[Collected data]
"""
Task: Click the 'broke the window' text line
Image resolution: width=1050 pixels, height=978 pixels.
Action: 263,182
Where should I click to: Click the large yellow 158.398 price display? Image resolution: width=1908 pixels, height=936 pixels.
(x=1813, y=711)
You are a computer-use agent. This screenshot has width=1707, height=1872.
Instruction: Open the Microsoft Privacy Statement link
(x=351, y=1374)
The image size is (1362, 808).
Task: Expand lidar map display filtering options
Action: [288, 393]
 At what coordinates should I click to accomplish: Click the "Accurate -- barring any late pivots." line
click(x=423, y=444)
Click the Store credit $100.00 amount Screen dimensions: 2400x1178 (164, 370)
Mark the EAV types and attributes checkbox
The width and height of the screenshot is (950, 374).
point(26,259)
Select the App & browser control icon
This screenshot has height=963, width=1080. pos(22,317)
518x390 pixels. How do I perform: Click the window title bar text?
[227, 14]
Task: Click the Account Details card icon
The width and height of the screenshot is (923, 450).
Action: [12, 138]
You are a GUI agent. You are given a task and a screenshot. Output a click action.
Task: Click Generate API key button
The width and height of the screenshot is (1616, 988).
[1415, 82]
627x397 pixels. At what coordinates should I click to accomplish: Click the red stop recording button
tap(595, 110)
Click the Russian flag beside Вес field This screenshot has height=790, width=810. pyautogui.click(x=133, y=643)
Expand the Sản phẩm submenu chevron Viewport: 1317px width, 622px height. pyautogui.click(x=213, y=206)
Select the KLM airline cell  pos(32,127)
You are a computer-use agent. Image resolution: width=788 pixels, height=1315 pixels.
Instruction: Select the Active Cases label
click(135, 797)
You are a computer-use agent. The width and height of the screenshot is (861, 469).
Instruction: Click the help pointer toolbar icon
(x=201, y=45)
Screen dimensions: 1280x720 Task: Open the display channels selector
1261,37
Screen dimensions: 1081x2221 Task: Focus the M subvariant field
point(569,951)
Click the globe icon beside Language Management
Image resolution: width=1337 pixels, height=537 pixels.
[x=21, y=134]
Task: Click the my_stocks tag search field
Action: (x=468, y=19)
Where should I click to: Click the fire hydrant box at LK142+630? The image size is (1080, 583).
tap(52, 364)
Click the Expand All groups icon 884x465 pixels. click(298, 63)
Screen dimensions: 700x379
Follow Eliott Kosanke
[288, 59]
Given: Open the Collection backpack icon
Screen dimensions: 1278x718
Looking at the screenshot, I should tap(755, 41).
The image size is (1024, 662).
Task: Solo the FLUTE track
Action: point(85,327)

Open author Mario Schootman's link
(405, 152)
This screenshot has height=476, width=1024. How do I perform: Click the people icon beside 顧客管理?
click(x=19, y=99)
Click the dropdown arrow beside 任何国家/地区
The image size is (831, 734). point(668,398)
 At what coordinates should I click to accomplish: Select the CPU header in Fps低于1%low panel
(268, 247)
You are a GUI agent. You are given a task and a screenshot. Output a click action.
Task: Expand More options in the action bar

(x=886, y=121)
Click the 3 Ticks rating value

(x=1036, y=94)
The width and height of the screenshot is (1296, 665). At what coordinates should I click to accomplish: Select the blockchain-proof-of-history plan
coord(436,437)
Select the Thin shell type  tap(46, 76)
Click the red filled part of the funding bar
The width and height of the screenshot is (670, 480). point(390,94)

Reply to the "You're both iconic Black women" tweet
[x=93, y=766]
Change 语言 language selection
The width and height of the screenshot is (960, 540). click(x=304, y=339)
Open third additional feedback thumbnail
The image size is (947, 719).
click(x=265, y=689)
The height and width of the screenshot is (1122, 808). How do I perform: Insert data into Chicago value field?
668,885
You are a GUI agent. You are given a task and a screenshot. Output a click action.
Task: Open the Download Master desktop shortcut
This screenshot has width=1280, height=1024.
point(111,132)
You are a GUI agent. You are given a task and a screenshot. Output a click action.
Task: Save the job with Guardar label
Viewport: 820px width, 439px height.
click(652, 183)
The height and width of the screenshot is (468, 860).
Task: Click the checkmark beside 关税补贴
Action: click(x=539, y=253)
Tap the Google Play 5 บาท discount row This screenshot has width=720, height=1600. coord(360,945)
"""
All that is wanted is the stretch of lines above from the one containing "Screen dimensions: 1280x720" through the one containing "Given: Open the Collection backpack icon", duplicated exactly.

◆ The completed task ◆
Screen dimensions: 1280x720 Task: Open the display channels selector
1261,37
Screen dimensions: 1081x2221 Task: Focus the M subvariant field
point(569,951)
Click the globe icon beside Language Management
Image resolution: width=1337 pixels, height=537 pixels.
[x=21, y=134]
Task: Click the my_stocks tag search field
Action: (x=468, y=19)
Where should I click to: Click the fire hydrant box at LK142+630? The image size is (1080, 583).
tap(52, 364)
Click the Expand All groups icon 884x465 pixels. click(298, 63)
Screen dimensions: 700x379
Follow Eliott Kosanke
[288, 59]
Given: Open the Collection backpack icon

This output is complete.